Task objective ::
What is needed is a verbatim copy of all the records.

Data entries
::::

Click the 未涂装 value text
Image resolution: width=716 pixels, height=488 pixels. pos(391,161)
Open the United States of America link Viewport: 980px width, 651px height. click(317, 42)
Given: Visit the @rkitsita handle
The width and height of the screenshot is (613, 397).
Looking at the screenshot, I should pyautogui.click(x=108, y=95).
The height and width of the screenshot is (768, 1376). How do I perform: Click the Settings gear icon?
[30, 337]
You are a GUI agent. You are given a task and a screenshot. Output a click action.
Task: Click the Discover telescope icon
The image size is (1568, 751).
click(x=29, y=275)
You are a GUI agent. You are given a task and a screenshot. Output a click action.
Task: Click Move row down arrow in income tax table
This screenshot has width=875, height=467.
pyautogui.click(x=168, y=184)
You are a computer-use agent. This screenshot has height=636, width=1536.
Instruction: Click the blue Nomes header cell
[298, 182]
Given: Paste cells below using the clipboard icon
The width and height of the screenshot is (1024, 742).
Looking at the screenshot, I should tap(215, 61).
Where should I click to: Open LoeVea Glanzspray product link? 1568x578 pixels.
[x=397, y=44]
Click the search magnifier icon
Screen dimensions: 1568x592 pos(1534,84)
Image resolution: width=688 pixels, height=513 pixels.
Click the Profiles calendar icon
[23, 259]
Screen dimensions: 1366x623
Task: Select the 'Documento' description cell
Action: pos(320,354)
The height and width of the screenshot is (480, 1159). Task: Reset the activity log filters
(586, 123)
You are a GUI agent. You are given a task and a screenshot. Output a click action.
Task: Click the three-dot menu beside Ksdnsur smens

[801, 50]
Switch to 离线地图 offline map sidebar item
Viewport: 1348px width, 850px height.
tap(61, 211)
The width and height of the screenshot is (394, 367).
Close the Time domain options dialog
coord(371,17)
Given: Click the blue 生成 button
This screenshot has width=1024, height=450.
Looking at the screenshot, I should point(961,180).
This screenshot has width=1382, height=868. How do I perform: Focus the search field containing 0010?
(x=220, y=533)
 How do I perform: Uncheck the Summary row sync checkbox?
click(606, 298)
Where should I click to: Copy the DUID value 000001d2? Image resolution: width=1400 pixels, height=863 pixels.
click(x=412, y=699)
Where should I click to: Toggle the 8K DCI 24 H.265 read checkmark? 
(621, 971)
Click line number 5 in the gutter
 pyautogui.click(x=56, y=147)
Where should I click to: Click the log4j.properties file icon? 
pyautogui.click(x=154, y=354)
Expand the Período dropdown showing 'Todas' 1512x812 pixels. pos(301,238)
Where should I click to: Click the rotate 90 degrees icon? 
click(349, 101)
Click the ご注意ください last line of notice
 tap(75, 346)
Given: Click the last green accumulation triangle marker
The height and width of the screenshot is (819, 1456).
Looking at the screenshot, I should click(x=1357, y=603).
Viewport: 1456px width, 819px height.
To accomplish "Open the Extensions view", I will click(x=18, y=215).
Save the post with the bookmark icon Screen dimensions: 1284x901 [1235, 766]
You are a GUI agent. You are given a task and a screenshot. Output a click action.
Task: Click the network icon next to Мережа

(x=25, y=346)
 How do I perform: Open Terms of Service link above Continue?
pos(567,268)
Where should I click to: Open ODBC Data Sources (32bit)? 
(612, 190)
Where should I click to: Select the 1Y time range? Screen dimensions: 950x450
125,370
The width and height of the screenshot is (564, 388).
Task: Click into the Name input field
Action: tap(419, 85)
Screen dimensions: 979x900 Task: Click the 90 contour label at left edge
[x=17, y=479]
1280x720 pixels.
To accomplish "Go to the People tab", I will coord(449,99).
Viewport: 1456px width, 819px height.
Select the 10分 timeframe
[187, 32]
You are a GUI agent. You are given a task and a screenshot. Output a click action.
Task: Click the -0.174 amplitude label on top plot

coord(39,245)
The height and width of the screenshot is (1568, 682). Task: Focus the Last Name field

::::

Solution to the problem ::
Click the 未涂装 value text
Image resolution: width=716 pixels, height=488 pixels. pos(391,161)
Open the United States of America link Viewport: 980px width, 651px height. click(317, 42)
Given: Visit the @rkitsita handle
The width and height of the screenshot is (613, 397).
Looking at the screenshot, I should pyautogui.click(x=108, y=95).
The height and width of the screenshot is (768, 1376). How do I perform: Click the Settings gear icon?
[30, 337]
You are a GUI agent. You are given a task and a screenshot. Output a click action.
Task: Click the Discover telescope icon
The image size is (1568, 751).
click(x=29, y=275)
You are a GUI agent. You are given a task and a screenshot. Output a click action.
Task: Click Move row down arrow in income tax table
This screenshot has width=875, height=467.
pyautogui.click(x=168, y=184)
You are a computer-use agent. This screenshot has height=636, width=1536.
Instruction: Click the blue Nomes header cell
[298, 182]
Given: Paste cells below using the clipboard icon
The width and height of the screenshot is (1024, 742).
Looking at the screenshot, I should tap(215, 61).
Where should I click to: Open LoeVea Glanzspray product link? 1568x578 pixels.
[x=397, y=44]
Click the search magnifier icon
Screen dimensions: 1568x592 pos(1534,84)
Image resolution: width=688 pixels, height=513 pixels.
Click the Profiles calendar icon
[23, 259]
Screen dimensions: 1366x623
Task: Select the 'Documento' description cell
Action: pos(320,354)
The height and width of the screenshot is (480, 1159). Task: Reset the activity log filters
(586, 123)
You are a GUI agent. You are given a task and a screenshot. Output a click action.
Task: Click the three-dot menu beside Ksdnsur smens

[801, 50]
Switch to 离线地图 offline map sidebar item
Viewport: 1348px width, 850px height.
tap(61, 211)
The width and height of the screenshot is (394, 367).
Close the Time domain options dialog
coord(371,17)
Given: Click the blue 生成 button
This screenshot has width=1024, height=450.
Looking at the screenshot, I should point(961,180).
This screenshot has width=1382, height=868. How do I perform: Focus the search field containing 0010?
(x=220, y=533)
 How do I perform: Uncheck the Summary row sync checkbox?
click(606, 298)
Where should I click to: Copy the DUID value 000001d2? Image resolution: width=1400 pixels, height=863 pixels.
click(x=412, y=699)
Where should I click to: Toggle the 8K DCI 24 H.265 read checkmark? 
(621, 971)
Click line number 5 in the gutter
 pyautogui.click(x=56, y=147)
Where should I click to: Click the log4j.properties file icon? 
pyautogui.click(x=154, y=354)
Expand the Período dropdown showing 'Todas' 1512x812 pixels. pos(301,238)
Where should I click to: Click the rotate 90 degrees icon? 
click(349, 101)
Click the ご注意ください last line of notice
 tap(75, 346)
Given: Click the last green accumulation triangle marker
The height and width of the screenshot is (819, 1456).
Looking at the screenshot, I should click(x=1357, y=603).
Viewport: 1456px width, 819px height.
To accomplish "Open the Extensions view", I will click(x=18, y=215).
Save the post with the bookmark icon Screen dimensions: 1284x901 [1235, 766]
You are a GUI agent. You are given a task and a screenshot. Output a click action.
Task: Click the network icon next to Мережа

(x=25, y=346)
 How do I perform: Open Terms of Service link above Continue?
pos(567,268)
Where should I click to: Open ODBC Data Sources (32bit)? 
(612, 190)
Where should I click to: Select the 1Y time range? Screen dimensions: 950x450
125,370
The width and height of the screenshot is (564, 388).
Task: Click into the Name input field
Action: tap(419, 85)
Screen dimensions: 979x900 Task: Click the 90 contour label at left edge
[x=17, y=479]
1280x720 pixels.
To accomplish "Go to the People tab", I will coord(449,99).
Viewport: 1456px width, 819px height.
Select the 10分 timeframe
[187, 32]
You are a GUI agent. You are given a task and a screenshot. Output a click action.
Task: Click the -0.174 amplitude label on top plot

coord(39,245)
The height and width of the screenshot is (1568, 682). Task: Focus the Last Name field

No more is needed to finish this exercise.